CEO, Vionvision PTE Ltd.
Highlights:
* The argument that binocular sensors are more privacy-compliant is specious, as both use exactly the same imaging sensors, and binocular sensors even use one more.
* Rapid advances in artificial intelligence SOCs have made the new generation of monocular sensors superior in terms of measurement accuracy and robustness.
* Monocular footfall sensors are better suited for ultra-high and ultra-low ceilings and concealed installations, while binocular sensors are more advantageous in side-view mounting situations.
* Monocular sensor solutions can save end customers more than 20% in overall expenses..
After understanding the technical principles behind binocular and monocular footfall sensors [1], here we can make a detailed comparison of the advantages and disadvantages of these two sensors.

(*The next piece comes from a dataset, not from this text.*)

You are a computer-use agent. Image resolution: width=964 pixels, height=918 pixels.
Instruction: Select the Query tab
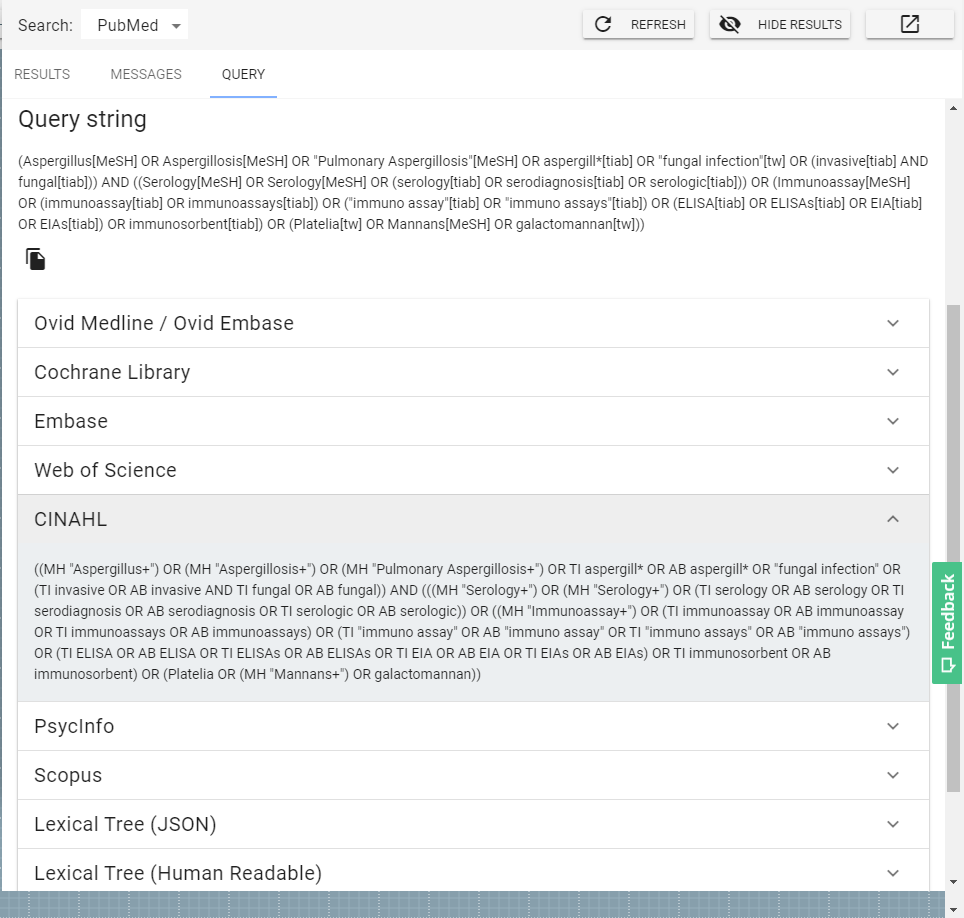click(243, 74)
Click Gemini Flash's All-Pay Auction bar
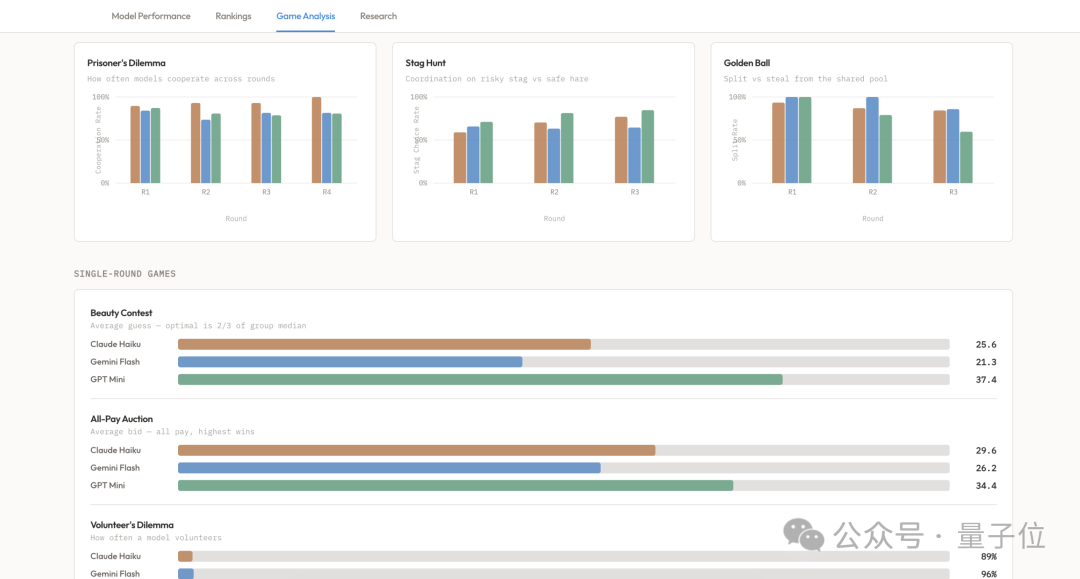1080x579 pixels. [389, 468]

The future development of the two sensors is also analyzed and evaluated. These comparisons and evaluations also help users when choosing footfall sensors and, more generally, when choosing video analytics products and solutions [2].
Both binocular and monocular sensors are based on imaging sensors that acquire optical information for further processing. Both sensors require some common practices for privacy protection:
No Images should be stored in the sensor: footfall sensors should only process images in real time and then discard them immediately. Sensors should only store metadata temporarily and transmit it to an external destination.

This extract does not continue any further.